- _TASK_: Rewrite the data below, replacing every "screenshot" with "image" and leaving everything else unchanged. Leave the pictures out of your answer.
━━━━━━
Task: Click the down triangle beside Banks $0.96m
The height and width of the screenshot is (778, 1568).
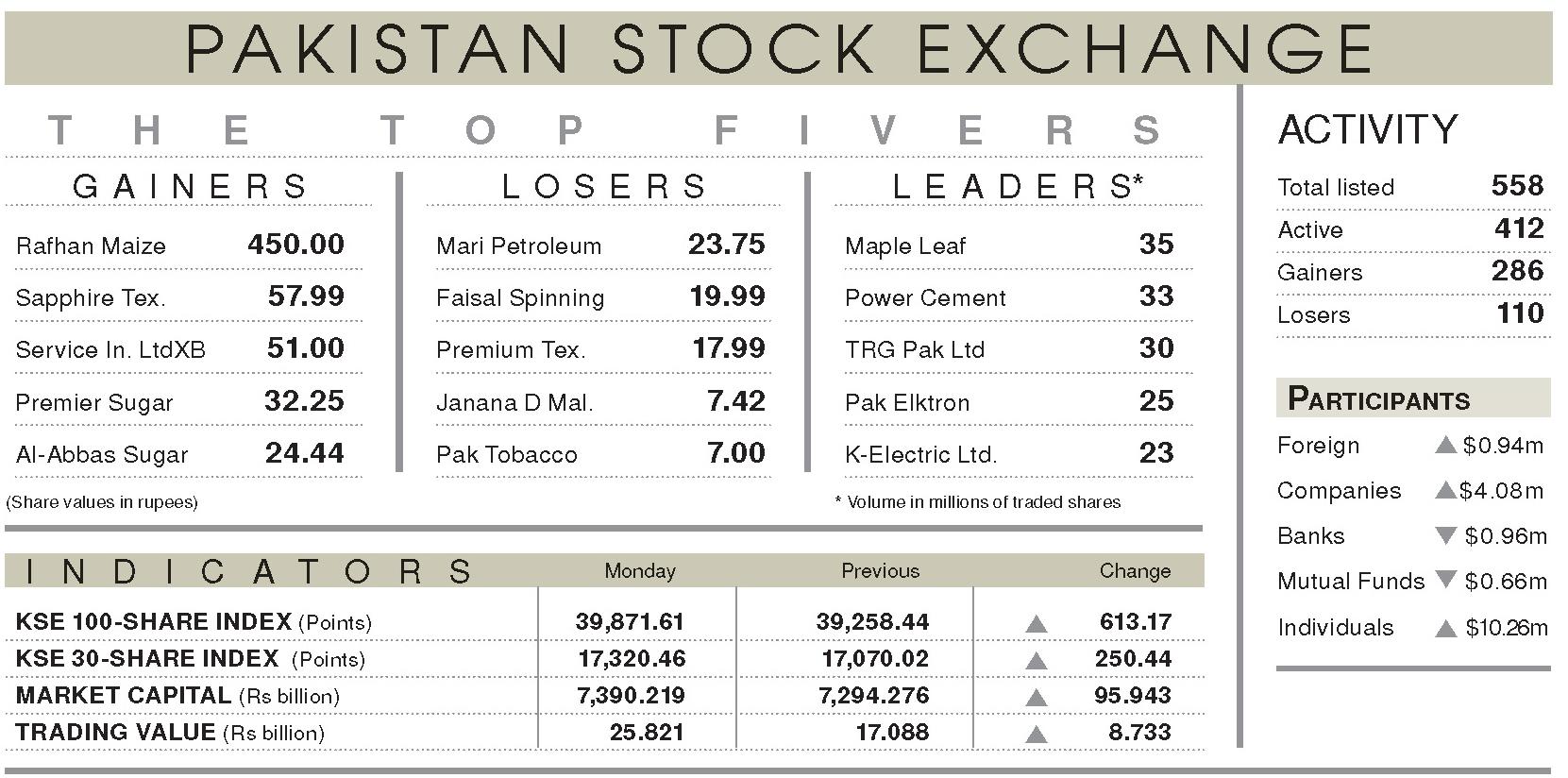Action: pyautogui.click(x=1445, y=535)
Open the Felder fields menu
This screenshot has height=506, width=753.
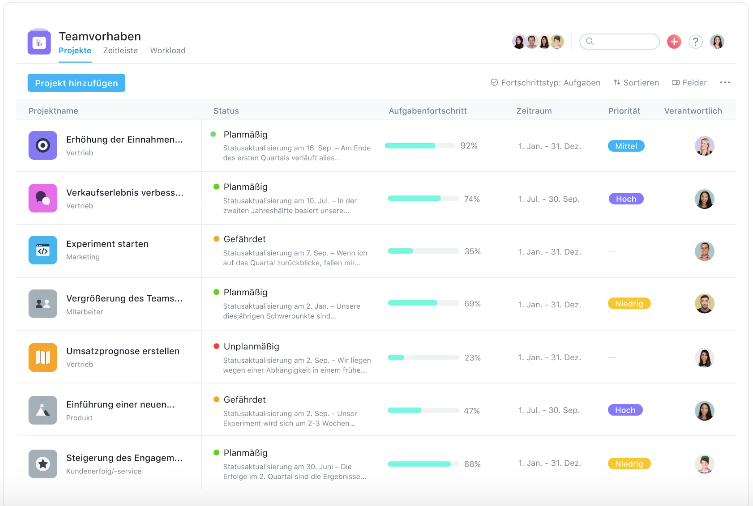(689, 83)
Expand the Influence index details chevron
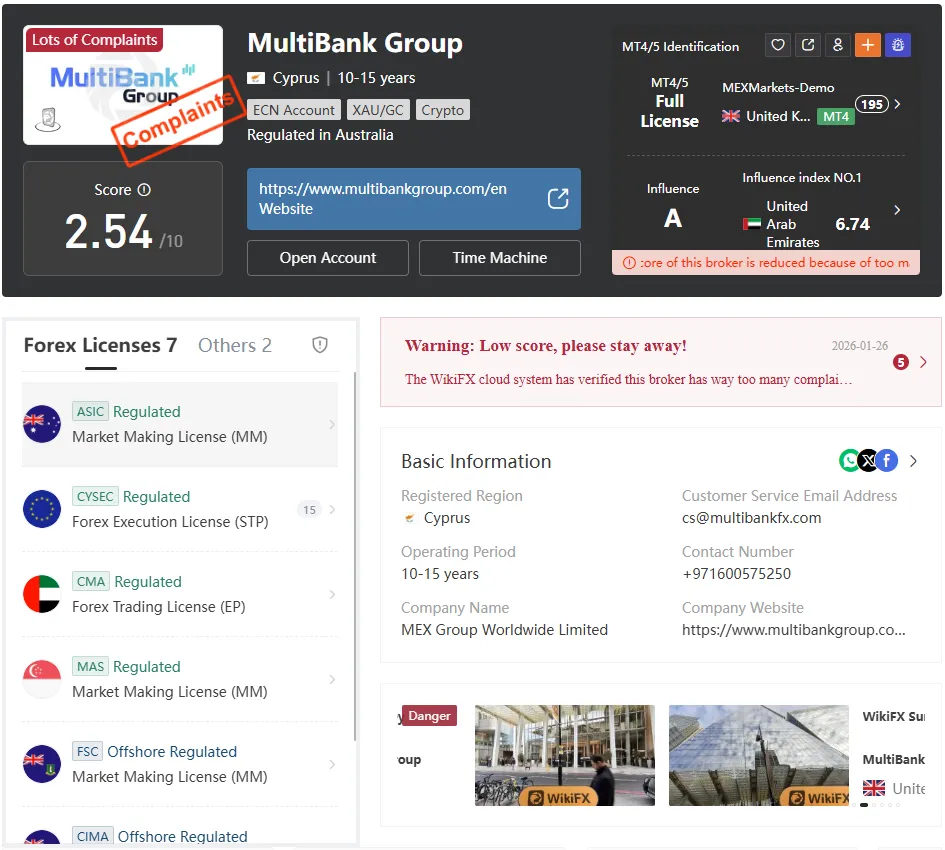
━━━━━━
- _OUTPUT FOR THIS EXERCISE_:
Task: Click the down triangle beside Banks $0.96m
The height and width of the image is (778, 1568).
Action: pyautogui.click(x=1445, y=535)
Open the Felder fields menu
This image has height=506, width=753.
(689, 83)
Expand the Influence index details chevron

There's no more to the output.